Overview of the Wireless LAN Controller (WLC) Discovery
and Join Process
In a Cisco Unified Wireless network, the LAPs must first discover and join a WLC before they can service
wireless clients.
Originally, the controllers only operated in Layer 2 mode. In Layer 2 mode, the LAPs are required to be on
the same subnet as the management interface and the Layer 3 mode AP-manager interface is not present on
the controller. The LAPs communicate with the controller using Layer 2 encapsulation only (ethernet
encapsulation) and do not Dynamic Host Configuration Protocol (DHCP) an IP address.
When Layer 3 mode on the controller was developed, a new Layer 3 interface called AP-manager was
introduced. In Layer 3 mode, the LAPs would DHCP an IP address first and then send their discovery request
to the management interface using IP addresses (Layer 3). This allowed the LAPs to be on a different subnet
than the management interface of the controller. Layer 3 mode is the dominate mode today. Some controllers
and LAPs can only perform Layer 3 mode.
However, this presented a new problem: how did the LAPs find the management IP address of the controller
when it was on a different subnet?
In Layer 2 mode, they were required to be on the same subnet. In Layer 3 mode, the controller and LAP are
essentially playing hide and seek in the network. If you do not tell the LAP where the controller is via DHCP
option 43, DNS resolution of "Cisco-lwapp-controller@local_domain", or statically configure it, the LAP
does not know where in the network to find the management interface of the controller.
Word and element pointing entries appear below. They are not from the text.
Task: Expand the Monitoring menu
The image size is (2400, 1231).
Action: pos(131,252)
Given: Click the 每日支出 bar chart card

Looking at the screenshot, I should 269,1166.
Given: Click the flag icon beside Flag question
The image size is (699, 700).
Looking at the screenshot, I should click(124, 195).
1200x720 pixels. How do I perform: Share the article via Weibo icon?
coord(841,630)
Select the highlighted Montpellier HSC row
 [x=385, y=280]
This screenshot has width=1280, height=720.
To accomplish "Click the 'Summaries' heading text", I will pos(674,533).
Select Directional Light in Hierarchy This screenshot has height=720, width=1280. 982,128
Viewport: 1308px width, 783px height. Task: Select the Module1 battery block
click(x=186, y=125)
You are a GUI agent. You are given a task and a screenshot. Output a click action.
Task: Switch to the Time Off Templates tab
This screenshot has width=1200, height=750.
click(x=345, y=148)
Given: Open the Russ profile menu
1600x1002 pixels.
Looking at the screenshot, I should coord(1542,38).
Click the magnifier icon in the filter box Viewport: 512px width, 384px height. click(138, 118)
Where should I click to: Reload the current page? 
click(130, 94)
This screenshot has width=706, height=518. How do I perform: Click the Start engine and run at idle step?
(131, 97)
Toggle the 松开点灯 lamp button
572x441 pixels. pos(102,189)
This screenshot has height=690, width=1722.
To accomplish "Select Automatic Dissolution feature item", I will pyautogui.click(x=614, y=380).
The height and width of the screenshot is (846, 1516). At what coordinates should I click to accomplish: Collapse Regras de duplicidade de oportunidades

In addition to these methods, the LAP does automatically look on the local subnet for controllers with a
255.255.255.255 local broadcast. Also, the LAP remembers the management IP address of any controller it
joins across reboots. Therefore, if you put the LAP first on the local subnet of the management interface, it
will find the controller's management interface and remember the address. This is called priming. This does
not help find the controller if you replace a LAP later on. Therefore, Cisco recommends using the DHCP
option 43 or DNS methods.
When the LAPs discover the controller, they do not know if the controller is in Layer 2 mode or Layer 3
mode. Therefore, the LAPs always connect to the management interface address of the controller first with a
discovery request. The controller then tells the LAP which mode it is in the discovery reply. If the controller is
in Layer 3 mode, the discovery reply contains the Layer 3 AP-manager IP address so the LAP can send a join
request to the AP-manager interface next.